San Antonio Express-News
SAN ANTONIO, Texas — A civilian at Joint Base San Antonio-Fort Sam Houston was arrested Wednesday for nearly pulling off her 6-year-old son’s genitals because she was angry with him, and then using superglue to try to repair them, court records said.
The FBI charged Jennifer Marie Vargas, 34, with assault within maritime and territorial jurisdiction resulting in serious bodily injury.
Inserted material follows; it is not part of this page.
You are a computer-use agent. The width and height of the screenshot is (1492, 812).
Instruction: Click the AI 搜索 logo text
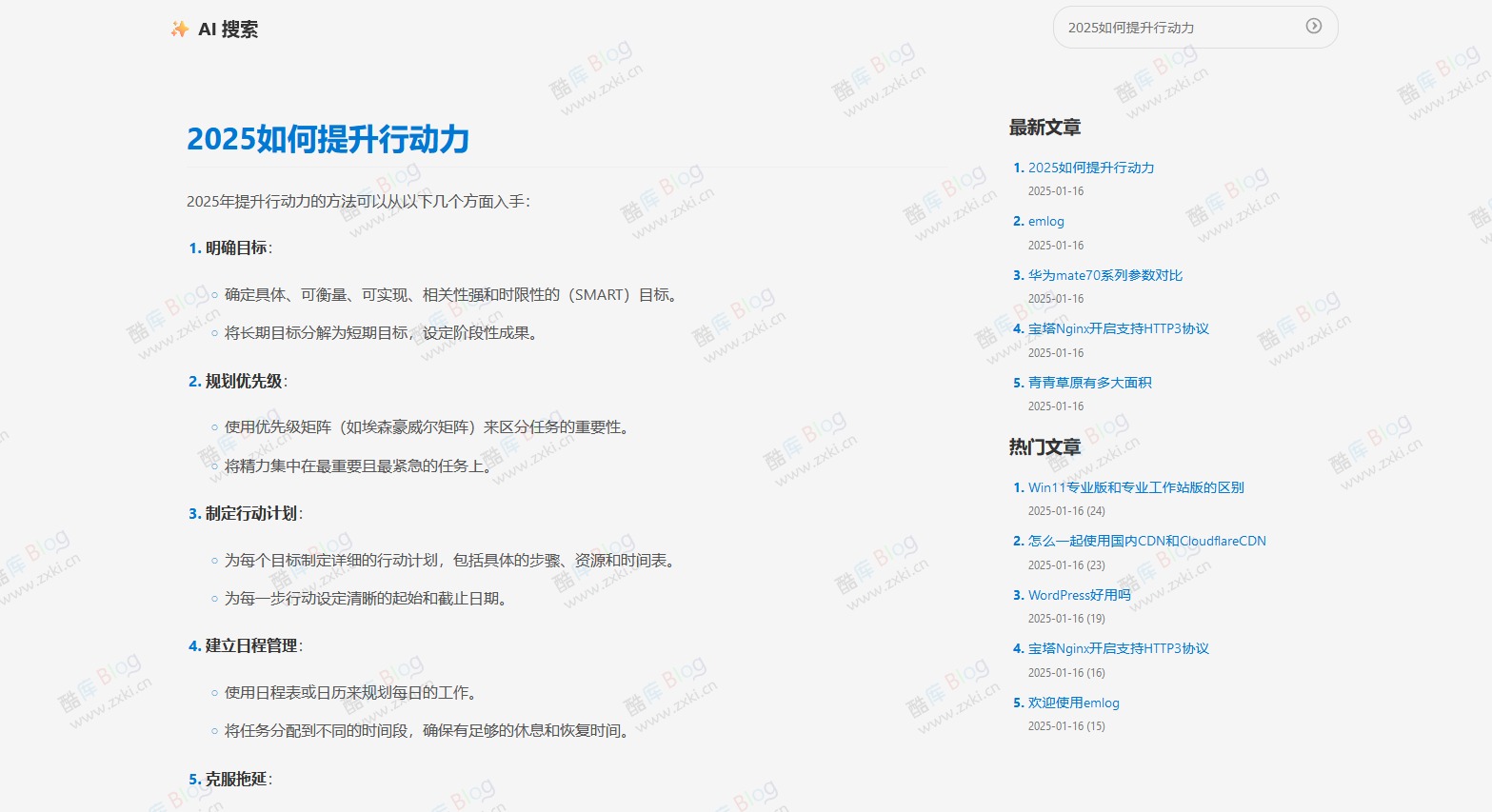229,29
She faces up to 10 years in prison.
A criminal complaint affidavit said the child’s father, who is enlisted in the Army, returned to his home from work Sept. 27 and found his son crying in an upstairs bedroom.
The father saw bloody tissue in the boy’s underwear and a severe injury to his scrotum, and took him to the San Antonio Military Medical Center, the affidavit said.
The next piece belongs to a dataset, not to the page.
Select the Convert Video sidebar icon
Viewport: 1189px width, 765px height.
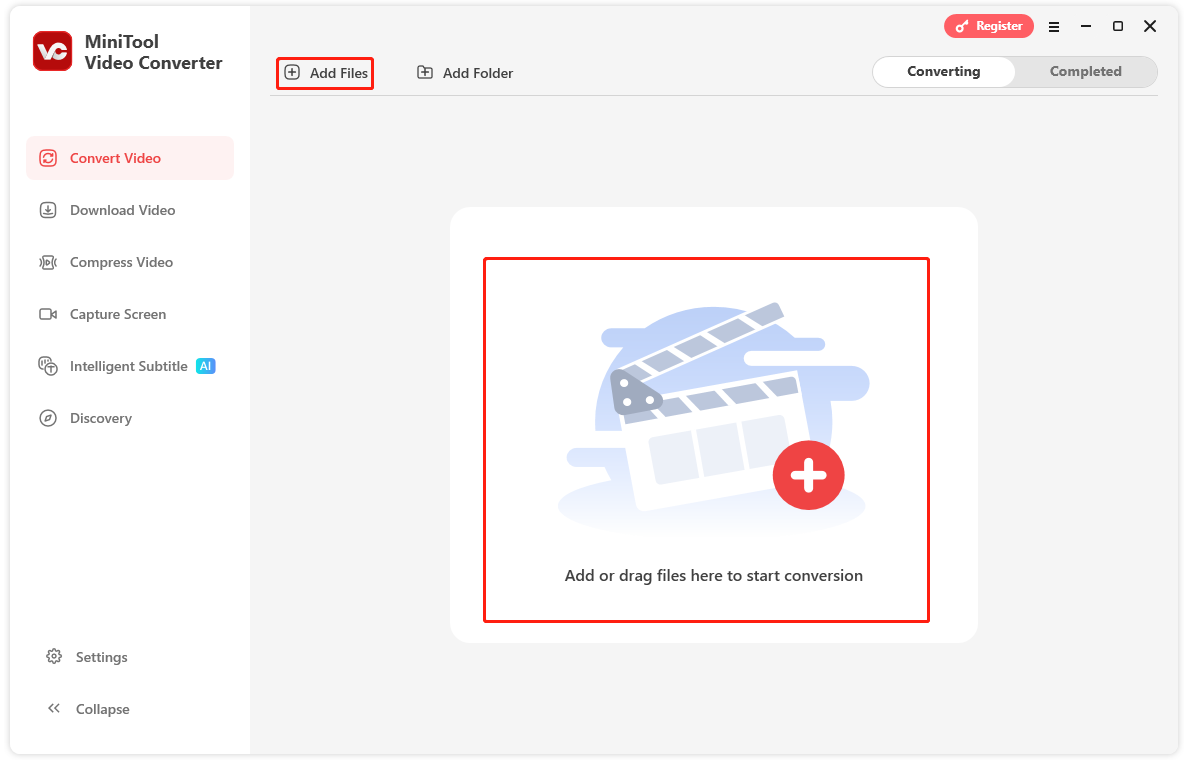48,157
There, he was found to have a laceration to his scrotum that was 4 centimeters long and he had bruising to his penis area, the affidavit said.
“Due to the child’s extreme physical pain, the medical staff had to administer medication,” the affidavit said. “The child was taken into surgery to repair the damage to his scrotum.”
The child is recovering from the surgery and remains in his father’s custody.
Vargas, the affidavit said, admitted to agents that while angry with the boy she grabbed him by the scrotum and pulled him to her as hard as she could, “thereby ripping his ‘sack’ and causing a laceration.”
Vargas told agents she cleaned the wound with alcohol and then tried to fix it with superglue, the affidavit said.
“She applied superglue to the (boy’s) scrotum until the bleeding stopped, stuffed his underwear with paper towels, and then told him to go to bed,” the affidavit said. “Vargas did not seek any type of medical treatment for the child.”
U.S. Magistrate Judge Pamela Mathy ordered Vargas detained without bond pending a bail hearing Monday, where prosecutors will argue that she continue to remain jailed.
Vargas was not charged until now because the matter still was under investigation.
Federal investigators said they are looking at previous states where the couple lived to see if there have been any prior interactions with child protection agencies in the past.
“We have not dealt with this family before,” Child Protective Services spokeswoman Mary Walker said Wednesday.
The lack of prior CPS involvement sits in contrast another notorious child abuse case that came to light earlier this month.
Police said 9-month-old Michael Rene Sanchez Jr. was found dead at his mother’s Northeast Side home — stiff, cold and tightly wrapped in wet blankets. His mother had been under investigation by CPS for neglectful supervision since before the child was born.
Bexar County had 6,205 confirmed child-abuse cases in 2012 — the highest rate of any county in Texas, including Harris. Of those, 19 involved children who died.